* _MATERIALS PROVIDED_:

********************

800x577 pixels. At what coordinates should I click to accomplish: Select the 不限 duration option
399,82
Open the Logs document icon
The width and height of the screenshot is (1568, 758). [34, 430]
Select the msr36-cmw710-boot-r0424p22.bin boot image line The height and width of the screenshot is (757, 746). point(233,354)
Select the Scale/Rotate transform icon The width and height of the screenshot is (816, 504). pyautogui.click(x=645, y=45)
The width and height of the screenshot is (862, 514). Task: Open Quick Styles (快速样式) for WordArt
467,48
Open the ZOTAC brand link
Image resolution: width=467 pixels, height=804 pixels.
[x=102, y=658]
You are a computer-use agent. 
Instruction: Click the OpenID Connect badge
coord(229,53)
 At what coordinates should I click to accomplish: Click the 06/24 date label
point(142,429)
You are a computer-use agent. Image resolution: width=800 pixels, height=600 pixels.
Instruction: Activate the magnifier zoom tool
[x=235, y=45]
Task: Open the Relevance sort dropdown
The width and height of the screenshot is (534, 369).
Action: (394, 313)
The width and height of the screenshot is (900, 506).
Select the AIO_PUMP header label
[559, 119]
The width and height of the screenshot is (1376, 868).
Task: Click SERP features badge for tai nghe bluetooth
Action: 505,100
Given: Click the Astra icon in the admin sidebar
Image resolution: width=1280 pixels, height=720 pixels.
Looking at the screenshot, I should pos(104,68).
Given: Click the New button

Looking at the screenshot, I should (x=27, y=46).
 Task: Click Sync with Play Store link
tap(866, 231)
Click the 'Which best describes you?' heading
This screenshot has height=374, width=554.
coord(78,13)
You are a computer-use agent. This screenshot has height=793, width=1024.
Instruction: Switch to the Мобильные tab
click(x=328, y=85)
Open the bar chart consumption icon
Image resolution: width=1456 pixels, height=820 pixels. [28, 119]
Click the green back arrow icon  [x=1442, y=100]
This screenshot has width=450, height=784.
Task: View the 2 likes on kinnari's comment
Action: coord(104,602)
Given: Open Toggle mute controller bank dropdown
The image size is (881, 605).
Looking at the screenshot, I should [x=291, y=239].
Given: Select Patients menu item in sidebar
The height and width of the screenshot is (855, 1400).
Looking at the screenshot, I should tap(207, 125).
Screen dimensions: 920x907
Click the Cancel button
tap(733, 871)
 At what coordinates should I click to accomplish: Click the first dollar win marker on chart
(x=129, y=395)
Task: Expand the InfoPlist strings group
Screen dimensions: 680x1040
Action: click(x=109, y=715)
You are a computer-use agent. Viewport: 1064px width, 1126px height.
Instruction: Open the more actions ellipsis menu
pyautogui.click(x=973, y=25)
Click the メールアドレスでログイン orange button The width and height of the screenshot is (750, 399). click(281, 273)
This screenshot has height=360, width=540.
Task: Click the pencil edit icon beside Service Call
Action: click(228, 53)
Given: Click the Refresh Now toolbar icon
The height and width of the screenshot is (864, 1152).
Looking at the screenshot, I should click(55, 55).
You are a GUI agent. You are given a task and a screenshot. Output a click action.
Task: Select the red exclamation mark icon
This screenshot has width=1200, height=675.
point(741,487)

********************

Output, unchanged, only the lines from the one that holds "Click the Cancel button" through the last line of the material above.

* _EXERCISE OUTPUT_:
Click the Cancel button
tap(733, 871)
 At what coordinates should I click to accomplish: Click the first dollar win marker on chart
(x=129, y=395)
Task: Expand the InfoPlist strings group
Screen dimensions: 680x1040
Action: click(x=109, y=715)
You are a computer-use agent. Viewport: 1064px width, 1126px height.
Instruction: Open the more actions ellipsis menu
pyautogui.click(x=973, y=25)
Click the メールアドレスでログイン orange button The width and height of the screenshot is (750, 399). click(281, 273)
This screenshot has height=360, width=540.
Task: Click the pencil edit icon beside Service Call
Action: click(228, 53)
Given: Click the Refresh Now toolbar icon
The height and width of the screenshot is (864, 1152).
Looking at the screenshot, I should click(55, 55).
You are a GUI agent. You are given a task and a screenshot. Output a click action.
Task: Select the red exclamation mark icon
This screenshot has width=1200, height=675.
point(741,487)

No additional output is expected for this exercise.